10. Implementation Checklist¶
Priority 1 (Must Have)¶
-
LowercaseAugmentation- Case insensitive matching -
WhitespaceAugmentation- Format robustness -
NFCAugmentation- Unicode handling
Priority 2 (Should Have)¶
-
CaseAugmentation- Full case coverage -
StripAugmentation- Trim whitespace -
ASCIIFoldingAugmentation- ASCII compatibility
Priority 3 (Nice to Have)¶
-
UnicodeAugmentation- Full Unicode coverage -
PunctuationAugmentation- Punctuation normalization -
NoPunctuationAugmentation- Content matching
Composition¶
-
SequentialAugmentation- Chain augmentations -
ParallelAugmentation- Independent augmentations
Presets¶
-
StandardAugmentation- Recommended default -
MinimalAugmentation- Space-efficient -
AggressiveAugmentation- Maximum robustness
11. Testing Strategy¶
Each augmentation should be tested for:
- Correctness: Augmented corpus contains expected variants
- UTF-8 safety: Handles invalid UTF-8 gracefully
- Idempotency:
aug.augment(aug.augment(corpus))is predictable - Composition: Sequential/parallel composition works correctly
- Edge cases: Empty corpus, non-text data, special characters
Example test:
def test_lowercase_augmentation():
corpus = list("Hello World".encode('utf-8'))

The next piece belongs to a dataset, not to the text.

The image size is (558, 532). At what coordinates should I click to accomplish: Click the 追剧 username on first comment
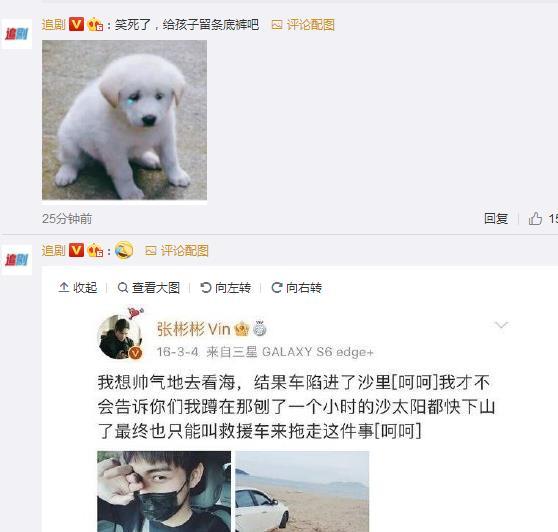tap(53, 25)
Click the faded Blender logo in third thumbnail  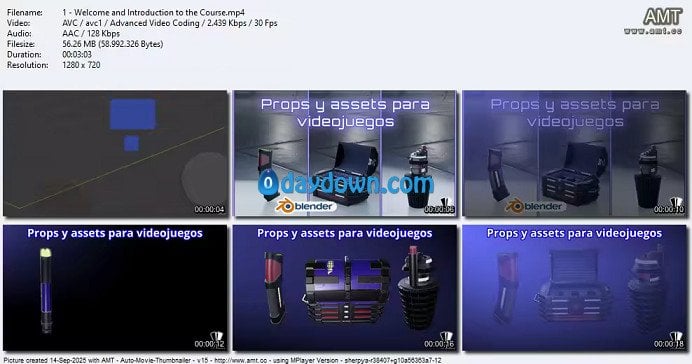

aug = LowercaseAugmentation()
result = aug.augment(corpus)
# Should contain original + lowercase
text = bytes(result).decode('utf-8')
assert "Hello World" in text
assert "hello world" in text
# Should be exactly 2× original length
assert len(result) == 2 * len(corpus)
Conclusion¶
These canonical augmentations implement common normalization needs efficiently. The key insight from the projection-augmentation duality is:
For simple transformations, pay space (augmentation) to save time (per-query projection).
This catalog provides a reference implementation for the most common use cases.